Work request> Look through the data below and output, unchanged, every line from the one holding "Where should I" through the one holding "The height and", inclusive. Skip the pictures.

Task inputs>
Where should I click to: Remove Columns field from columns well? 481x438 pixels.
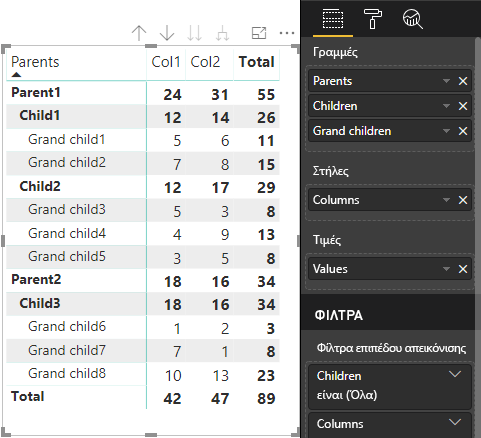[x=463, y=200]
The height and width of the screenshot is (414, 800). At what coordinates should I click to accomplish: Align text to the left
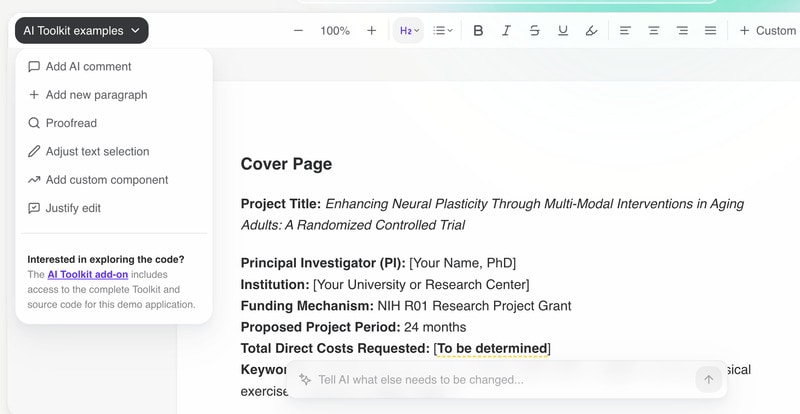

==

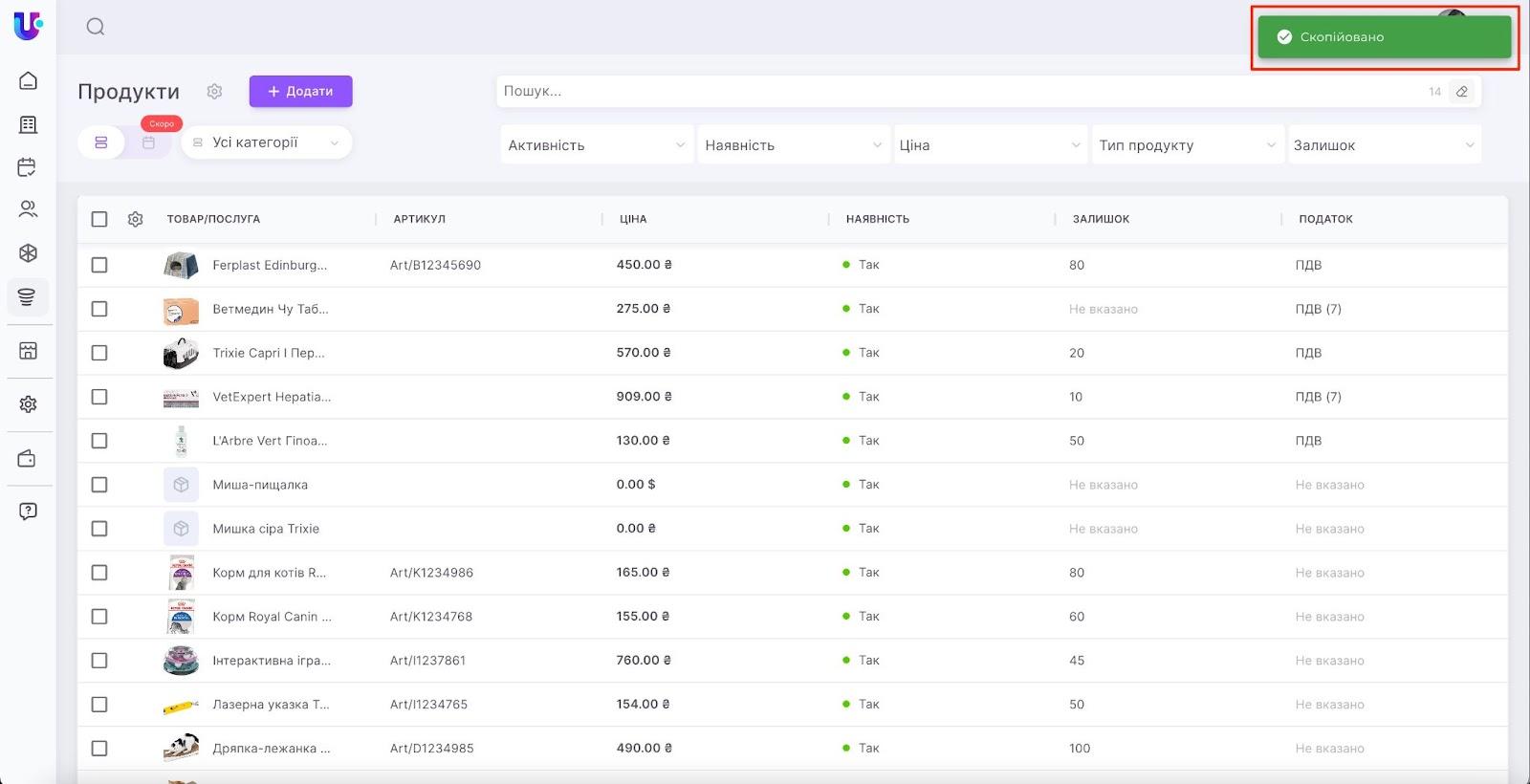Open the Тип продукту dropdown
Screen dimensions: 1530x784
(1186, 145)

Result of this exercise>
Where should I click to: Remove Columns field from columns well? 481x438 pixels.
[x=463, y=200]
The height and width of the screenshot is (414, 800). At what coordinates should I click to accomplish: Align text to the left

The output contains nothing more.